7. Conclusions and Future Extension
Construction roofers are exposed to awkward knee joint rotations in different phases of shingle installation roofing tasks, which contributes to the development of knee MSDs among them. Some of the phases involve extreme knee joint rotation and hence impose the greatest risk of knee MSDs. This study suggested that machine learning can automatically detect and classify the phases of a typical sloped shingle installation task with a high accuracy based on the roofer’s knee joint rotation angles and the information of the roof slope at which they operated. Seven different phases, namely reaching for shingles, placing shingles, grasping the nail gun, moving to the first nailing position, nailing shingles, replacing the nail gun, and returning to an upright position, were performed in a simulated shingle installation task to examine the feasibility of the automated detection and classification of the phases. The classification performances of three types of supervised machine learning classifiers (i.e., DT, KNN, and RF) were compared in order to select the best classifier. Cross-validation and overall prediction accuracy results showed that the KNN classifier obtained the best results with 92.16% and 92.62%, respectively. The recall and precision performance of correctly classifying the phases were above 92% for this classifier. The results of the current study show that machine learning can be used to accurately recognize the different phases of a shingle installation task. The findings of this study highlight the feasibility and potential of the application of a machine-learning-based automated phase classification method for assessing the MSD risk, productivity, and efficiency of residential roofers.

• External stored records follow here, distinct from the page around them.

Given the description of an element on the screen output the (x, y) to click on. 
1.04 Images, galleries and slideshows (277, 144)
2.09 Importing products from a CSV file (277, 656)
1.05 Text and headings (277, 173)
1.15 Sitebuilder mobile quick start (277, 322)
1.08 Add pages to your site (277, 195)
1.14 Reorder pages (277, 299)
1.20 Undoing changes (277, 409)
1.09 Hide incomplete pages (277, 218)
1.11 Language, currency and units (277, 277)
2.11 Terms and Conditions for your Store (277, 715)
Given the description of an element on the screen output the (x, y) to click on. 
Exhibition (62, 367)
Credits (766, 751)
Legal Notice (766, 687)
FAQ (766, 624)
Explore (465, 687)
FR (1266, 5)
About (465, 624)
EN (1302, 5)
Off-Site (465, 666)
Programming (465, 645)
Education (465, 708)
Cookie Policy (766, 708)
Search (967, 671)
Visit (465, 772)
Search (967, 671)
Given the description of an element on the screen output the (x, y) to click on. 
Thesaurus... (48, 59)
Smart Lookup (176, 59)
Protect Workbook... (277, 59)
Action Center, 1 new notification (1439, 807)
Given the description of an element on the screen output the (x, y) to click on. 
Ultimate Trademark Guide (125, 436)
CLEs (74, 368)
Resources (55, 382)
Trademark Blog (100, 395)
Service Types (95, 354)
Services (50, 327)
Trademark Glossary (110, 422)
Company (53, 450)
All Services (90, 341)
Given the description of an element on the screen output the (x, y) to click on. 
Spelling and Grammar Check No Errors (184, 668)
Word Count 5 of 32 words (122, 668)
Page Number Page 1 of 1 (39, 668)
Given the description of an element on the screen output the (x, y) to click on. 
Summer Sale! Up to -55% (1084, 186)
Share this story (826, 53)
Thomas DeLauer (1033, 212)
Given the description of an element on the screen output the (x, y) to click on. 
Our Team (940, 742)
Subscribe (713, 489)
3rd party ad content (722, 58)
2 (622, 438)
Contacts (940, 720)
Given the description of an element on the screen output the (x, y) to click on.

In future studies, the focus will be on investigating the effects of knee postural muscle activation on the classification of shingle installation phases. The aim is to ascertain whether muscle activation can offer more informative features for a deeper comprehension of postural disparities among phases and the associated risk of knee MSDs in roofing. Additionally, more insights into the underlying mechanisms of classification can be obtained through an exploration of deep neural network learning models. It is important to note that personal protective equipment, such as fall protection harnesses and lifelines, were not utilized in the simulated roofing tasks conducted for this study. Future research is needed to examine how the implementation of these safety measures affects the performance of roofers during their tasks. Furthermore, the models developed in this study will be extended to real-life settings, incorporating the use of wearable sensors, to assess the feasibility of automated recognition with the involvement of professional roofers. Additionally, the extension of the models to other body parts of roofers, such as the lower back, which are susceptible to MSDs, may also be explored.